Companies such as Sony and Microsoft pepper the edges of their game consoles with warning labels telling customers that breaking the seal voids the warranty. That's illegal. Thanks to the 1975 Magnuson-Moss Warranty Act, no manufacturer is allowed to put repair restrictions on a device it offers a warranty on. Dozens of companies do it anyway, and the FTC has put them on notice. Apple, meanwhile, routinely tells customers not to use third party repair companies, and aftermarket parts regularly break iPhones due to software updates.
Companies such as Sony and Microsoft pepper the edges of their game consoles with warning labels telling customers that breaking the seal voids the warranty. That's illegal. Thanks to the 1975 Magnuson-Moss Warranty Act, no manufacturer is allowed to put repair restrictions on a device it offers a warranty on. Dozens of companies do it anyway, and the FTC has put them on notice. Apple, meanwhile, routinely tells customers not to use third party repair companies, and aftermarket parts regularly break iPhones due to software updates.

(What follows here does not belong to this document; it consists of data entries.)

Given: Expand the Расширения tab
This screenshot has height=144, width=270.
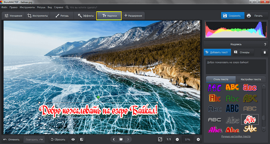Looking at the screenshot, I should [133, 16].
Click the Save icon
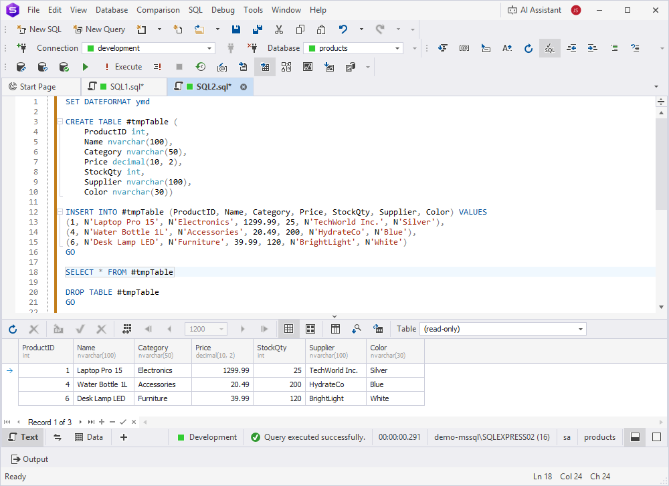669x486 pixels. tap(236, 29)
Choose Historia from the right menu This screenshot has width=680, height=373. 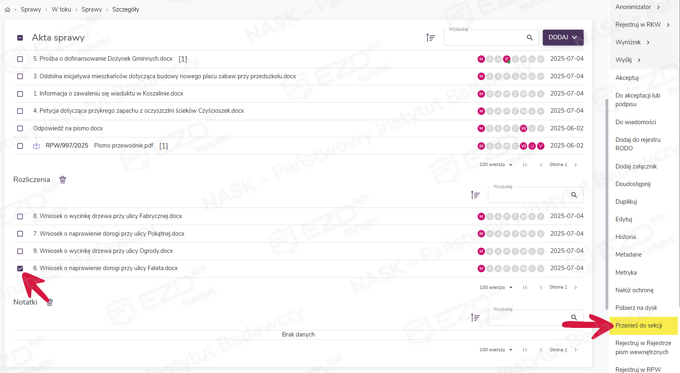[x=626, y=237]
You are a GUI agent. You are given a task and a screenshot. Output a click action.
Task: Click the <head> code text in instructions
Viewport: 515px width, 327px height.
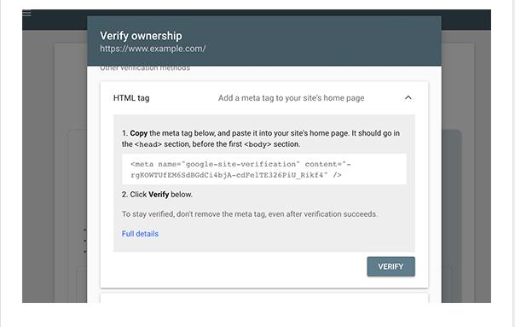(x=148, y=144)
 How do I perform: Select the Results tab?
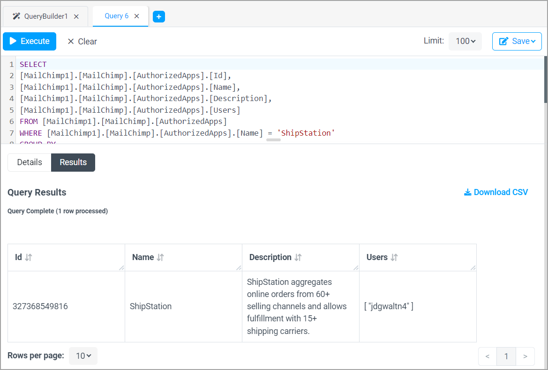tap(73, 162)
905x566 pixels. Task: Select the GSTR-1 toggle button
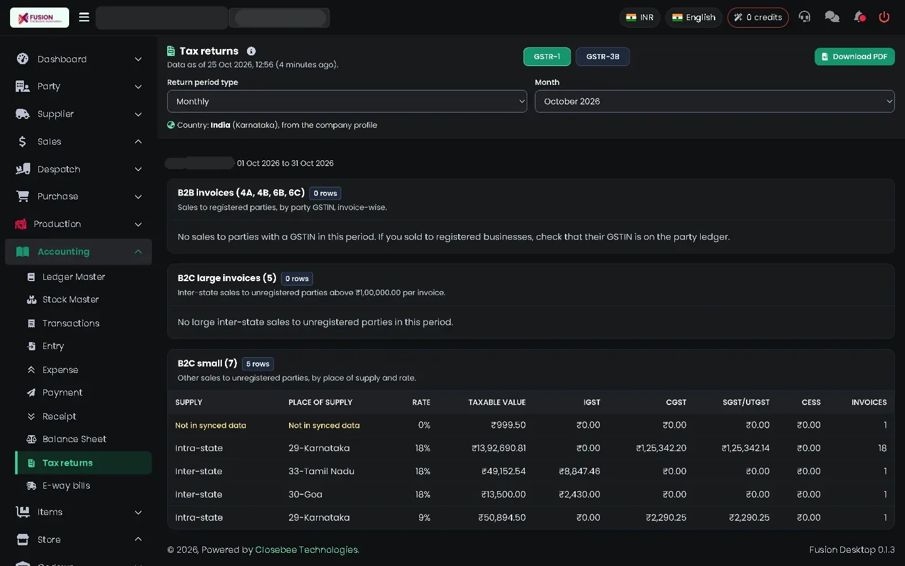coord(547,57)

"The use of" "parts is required to keep your" "manufacturerâ(TM)s warranties and any extended warranties intact"
https://www.hyundaiusa.com/myhyundai/manuals-and-how-tos/Getfaq?faqId=2&category=Consumer_Awareness
"This warranty shall not apply if this product" "is used with products not sold or licensed by"
https://www.nintendo.com/consumer/manuals/warrantytext_us.jsp
"This warranty does not apply if this product" "has had the warranty seal on the" "altered, defaced, or removed."
https://www.playstation.com/en-us/support/warranties/ps4/
You cannot take a Tesla to any repair shop you want. You have to take it to Tesla’s shop or else they will void your warranty.
They appear to be an exception to this rule at the moment.
Here's hoping the FTC takes notice of them, finally.
Weaselmancer
rediculous.
I think the original idea of the stickers was to keep users from mucking around in their own devices trying to fix something and just breaking it worse. So the warranty would be voided in those cases. But I am sure plenty of companies use that excuse to also block third-party repairs since they too would have to break the seal.
I believe in this case, they're inferring that "intact" means "complete" - so technically, if you swap your air cleaner assembly with an aftermarket version, that part would not be considered under warranty any more (even though the rest of the vehicle still is), and thus the warranty is no longer "intact."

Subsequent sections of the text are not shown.